> WORK TO COMPLETE
Lay out the material below as a numbered list, omitting the blank lines.

(Records of word and element locations)
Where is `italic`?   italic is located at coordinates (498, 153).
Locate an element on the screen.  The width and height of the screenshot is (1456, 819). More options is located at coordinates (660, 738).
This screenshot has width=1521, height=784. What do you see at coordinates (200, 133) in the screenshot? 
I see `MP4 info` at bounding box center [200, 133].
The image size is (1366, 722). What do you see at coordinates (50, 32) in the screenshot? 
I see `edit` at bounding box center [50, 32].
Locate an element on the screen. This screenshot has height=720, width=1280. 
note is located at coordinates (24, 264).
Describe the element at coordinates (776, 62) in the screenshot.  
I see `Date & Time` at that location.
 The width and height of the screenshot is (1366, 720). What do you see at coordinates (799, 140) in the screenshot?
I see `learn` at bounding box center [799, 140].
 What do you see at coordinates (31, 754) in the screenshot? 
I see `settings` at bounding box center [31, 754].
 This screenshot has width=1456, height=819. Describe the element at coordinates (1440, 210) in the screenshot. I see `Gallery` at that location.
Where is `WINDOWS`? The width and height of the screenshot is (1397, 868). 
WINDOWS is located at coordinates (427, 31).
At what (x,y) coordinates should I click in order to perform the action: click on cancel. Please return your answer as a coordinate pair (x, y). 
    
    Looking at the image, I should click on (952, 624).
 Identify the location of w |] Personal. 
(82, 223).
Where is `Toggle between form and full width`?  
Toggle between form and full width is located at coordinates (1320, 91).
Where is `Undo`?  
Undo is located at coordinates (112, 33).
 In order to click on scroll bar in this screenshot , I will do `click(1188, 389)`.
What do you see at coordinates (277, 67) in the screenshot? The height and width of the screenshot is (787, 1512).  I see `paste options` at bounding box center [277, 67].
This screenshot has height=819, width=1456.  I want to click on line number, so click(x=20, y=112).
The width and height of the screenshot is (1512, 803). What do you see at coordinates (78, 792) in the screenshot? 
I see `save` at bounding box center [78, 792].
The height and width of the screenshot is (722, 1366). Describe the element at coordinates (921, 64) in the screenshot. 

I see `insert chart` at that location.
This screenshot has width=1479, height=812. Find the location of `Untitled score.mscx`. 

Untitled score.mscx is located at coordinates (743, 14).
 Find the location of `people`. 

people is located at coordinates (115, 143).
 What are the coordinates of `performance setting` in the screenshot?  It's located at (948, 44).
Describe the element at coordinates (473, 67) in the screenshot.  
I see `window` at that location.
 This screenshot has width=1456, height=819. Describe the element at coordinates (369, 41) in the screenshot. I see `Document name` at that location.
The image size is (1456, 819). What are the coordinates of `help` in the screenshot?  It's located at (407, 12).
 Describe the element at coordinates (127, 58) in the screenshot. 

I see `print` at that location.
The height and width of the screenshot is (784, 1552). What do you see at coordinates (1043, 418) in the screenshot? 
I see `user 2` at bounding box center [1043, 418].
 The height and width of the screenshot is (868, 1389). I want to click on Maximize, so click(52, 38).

> SOLUTION TO THIS EXERCISE
1. Where is `italic`?   italic is located at coordinates (498, 153).
2. Locate an element on the screen.  The width and height of the screenshot is (1456, 819). More options is located at coordinates (660, 738).
3. This screenshot has width=1521, height=784. What do you see at coordinates (200, 133) in the screenshot? 
4. I see `MP4 info` at bounding box center [200, 133].
5. The image size is (1366, 722). What do you see at coordinates (50, 32) in the screenshot? 
6. I see `edit` at bounding box center [50, 32].
7. Locate an element on the screen. This screenshot has height=720, width=1280. 
8. note is located at coordinates (24, 264).
9. Describe the element at coordinates (776, 62) in the screenshot.  
10. I see `Date & Time` at that location.
11.  The width and height of the screenshot is (1366, 720). What do you see at coordinates (799, 140) in the screenshot?
12. I see `learn` at bounding box center [799, 140].
13.  What do you see at coordinates (31, 754) in the screenshot? 
14. I see `settings` at bounding box center [31, 754].
15.  This screenshot has width=1456, height=819. Describe the element at coordinates (1440, 210) in the screenshot. I see `Gallery` at that location.
16. Where is `WINDOWS`? The width and height of the screenshot is (1397, 868). 
17. WINDOWS is located at coordinates (427, 31).
18. At what (x,y) coordinates should I click in order to perform the action: click on cancel. Please return your answer as a coordinate pair (x, y). 
19.     Looking at the image, I should click on (952, 624).
20.  Identify the location of w |] Personal. 
21. (82, 223).
22. Where is `Toggle between form and full width`?  
23. Toggle between form and full width is located at coordinates (1320, 91).
24. Where is `Undo`?  
25. Undo is located at coordinates (112, 33).
26.  In order to click on scroll bar in this screenshot , I will do `click(1188, 389)`.
27. What do you see at coordinates (277, 67) in the screenshot? The height and width of the screenshot is (787, 1512).  I see `paste options` at bounding box center [277, 67].
28. This screenshot has height=819, width=1456.  I want to click on line number, so click(x=20, y=112).
29. The width and height of the screenshot is (1512, 803). What do you see at coordinates (78, 792) in the screenshot? 
30. I see `save` at bounding box center [78, 792].
31. The height and width of the screenshot is (722, 1366). Describe the element at coordinates (921, 64) in the screenshot. 
32. I see `insert chart` at that location.
33. This screenshot has width=1479, height=812. Find the location of `Untitled score.mscx`. 
34. Untitled score.mscx is located at coordinates (743, 14).
35.  Find the location of `people`. 
36. people is located at coordinates (115, 143).
37.  What are the coordinates of `performance setting` in the screenshot?  It's located at (948, 44).
38. Describe the element at coordinates (473, 67) in the screenshot.  
39. I see `window` at that location.
40.  This screenshot has width=1456, height=819. Describe the element at coordinates (369, 41) in the screenshot. I see `Document name` at that location.
41. The image size is (1456, 819). What are the coordinates of `help` in the screenshot?  It's located at (407, 12).
42.  Describe the element at coordinates (127, 58) in the screenshot. 
43. I see `print` at that location.
44. The height and width of the screenshot is (784, 1552). What do you see at coordinates (1043, 418) in the screenshot? 
45. I see `user 2` at bounding box center [1043, 418].
46.  The height and width of the screenshot is (868, 1389). I want to click on Maximize, so click(52, 38).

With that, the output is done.